TASK OBJECTIVE: First find the line containing "Fuzzwork Market Data (124, 8)" in the data, then set it down exactly along with every line after it, through the last.

DATA SECTION:
# # # #

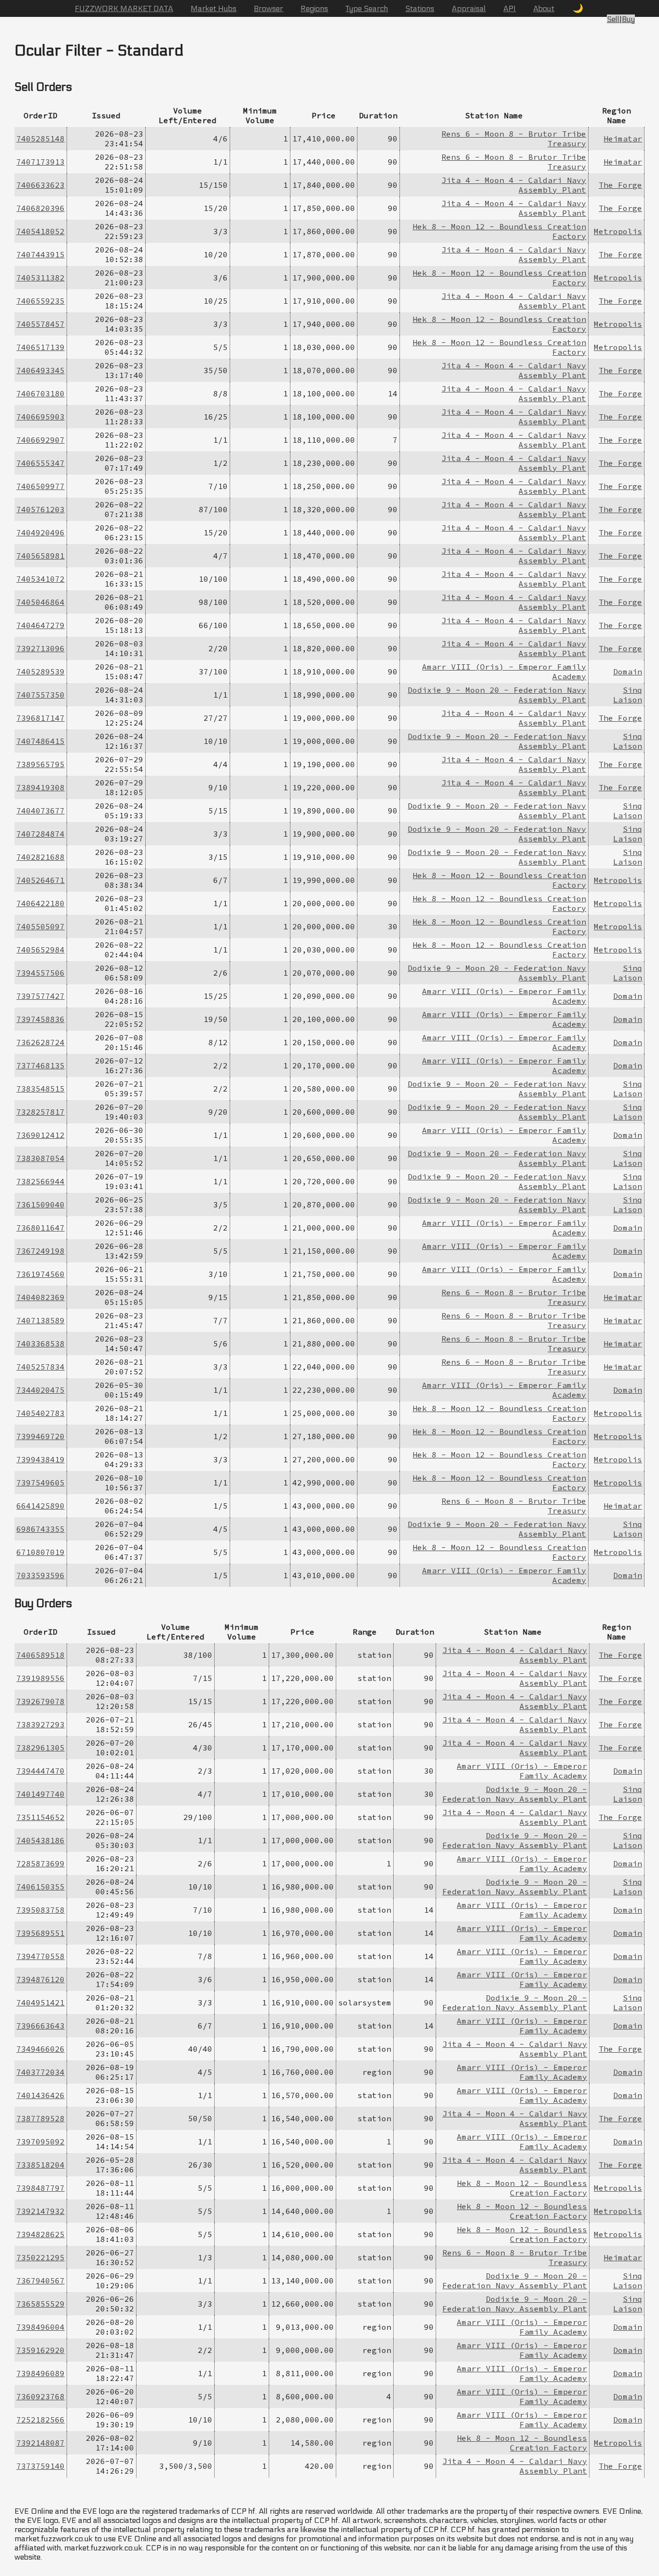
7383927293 (40, 1724)
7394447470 (40, 1771)
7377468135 (40, 1065)
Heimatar (623, 138)
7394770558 (40, 1956)
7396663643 (40, 2025)
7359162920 (40, 2350)
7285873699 (40, 1863)
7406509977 (40, 486)
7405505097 (40, 926)
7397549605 (40, 1482)
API (509, 8)
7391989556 (40, 1678)
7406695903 (40, 416)
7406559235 (40, 301)
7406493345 (40, 370)
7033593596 (40, 1575)
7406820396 (40, 208)
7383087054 (40, 1158)
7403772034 (40, 2072)
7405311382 (40, 277)
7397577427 (40, 996)
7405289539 (40, 671)
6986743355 (40, 1529)
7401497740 (40, 1794)
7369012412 (40, 1135)
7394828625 (40, 2234)
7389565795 (40, 764)
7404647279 (40, 625)
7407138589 (40, 1320)
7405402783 (40, 1413)
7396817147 (40, 718)
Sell (613, 19)
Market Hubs (213, 8)
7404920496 (40, 532)
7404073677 (40, 810)
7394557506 (40, 973)
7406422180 (40, 903)
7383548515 (40, 1088)
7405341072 (40, 579)
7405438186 (40, 1840)
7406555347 (40, 463)
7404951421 (40, 2002)
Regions (314, 8)
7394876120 (40, 1979)
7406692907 (40, 440)
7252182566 (40, 2419)
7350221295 (40, 2257)
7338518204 (40, 2165)
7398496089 (40, 2373)
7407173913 (40, 162)
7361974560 (40, 1274)
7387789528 (40, 2118)
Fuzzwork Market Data (124, 8)
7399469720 (40, 1436)
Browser (268, 8)
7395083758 (40, 1910)
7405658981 (40, 555)
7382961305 (40, 1747)
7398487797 (40, 2188)
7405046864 (40, 602)
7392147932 (40, 2211)
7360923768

# # # #

RESULT BELOW:
Fuzzwork Market Data (124, 8)
7399469720 (40, 1436)
Browser (268, 8)
7395083758 (40, 1910)
7405658981 (40, 555)
7382961305 (40, 1747)
7398487797 (40, 2188)
7405046864 (40, 602)
7392147932 (40, 2211)
7360923768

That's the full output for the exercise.